Below this sentence is a listing; return exactly its lines from the one with "[Next Image] (127, 138)" to the one with "Save For Later (69, 395)", both kept, and nothing more.

== Segment start ==

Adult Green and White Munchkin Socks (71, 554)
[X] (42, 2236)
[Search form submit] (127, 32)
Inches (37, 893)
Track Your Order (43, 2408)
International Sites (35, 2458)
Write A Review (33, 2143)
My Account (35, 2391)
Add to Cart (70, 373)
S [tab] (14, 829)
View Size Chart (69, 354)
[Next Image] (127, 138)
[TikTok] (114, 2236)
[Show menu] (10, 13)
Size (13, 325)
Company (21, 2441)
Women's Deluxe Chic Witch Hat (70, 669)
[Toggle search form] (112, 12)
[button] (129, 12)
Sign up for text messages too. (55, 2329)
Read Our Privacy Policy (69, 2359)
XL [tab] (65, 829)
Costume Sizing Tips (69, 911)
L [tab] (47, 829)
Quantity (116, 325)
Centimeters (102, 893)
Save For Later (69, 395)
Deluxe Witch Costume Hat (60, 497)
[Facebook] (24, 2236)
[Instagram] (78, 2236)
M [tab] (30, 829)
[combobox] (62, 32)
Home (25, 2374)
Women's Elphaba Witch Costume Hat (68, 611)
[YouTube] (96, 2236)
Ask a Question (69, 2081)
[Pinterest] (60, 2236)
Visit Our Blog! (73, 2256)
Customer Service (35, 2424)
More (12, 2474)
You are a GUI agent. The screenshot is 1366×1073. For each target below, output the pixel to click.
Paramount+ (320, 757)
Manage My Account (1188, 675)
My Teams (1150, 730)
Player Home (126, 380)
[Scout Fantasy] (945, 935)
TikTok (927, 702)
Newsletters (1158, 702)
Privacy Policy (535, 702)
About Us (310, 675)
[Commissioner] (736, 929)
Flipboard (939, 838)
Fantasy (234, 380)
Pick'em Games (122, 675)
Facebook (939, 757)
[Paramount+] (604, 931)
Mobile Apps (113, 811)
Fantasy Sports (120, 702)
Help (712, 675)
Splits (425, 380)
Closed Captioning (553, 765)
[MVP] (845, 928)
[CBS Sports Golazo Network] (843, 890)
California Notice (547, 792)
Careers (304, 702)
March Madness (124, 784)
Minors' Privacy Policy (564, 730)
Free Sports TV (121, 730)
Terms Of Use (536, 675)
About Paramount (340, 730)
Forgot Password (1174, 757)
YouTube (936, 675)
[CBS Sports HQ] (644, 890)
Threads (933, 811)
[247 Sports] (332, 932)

== Segment end ==

- _ANSWER_
[Next Image] (127, 138)
[TikTok] (114, 2236)
[Show menu] (10, 13)
Size (13, 325)
Company (21, 2441)
Women's Deluxe Chic Witch Hat (70, 669)
[Toggle search form] (112, 12)
[button] (129, 12)
Sign up for text messages too. (55, 2329)
Read Our Privacy Policy (69, 2359)
XL [tab] (65, 829)
Costume Sizing Tips (69, 911)
L [tab] (47, 829)
Quantity (116, 325)
Centimeters (102, 893)
Save For Later (69, 395)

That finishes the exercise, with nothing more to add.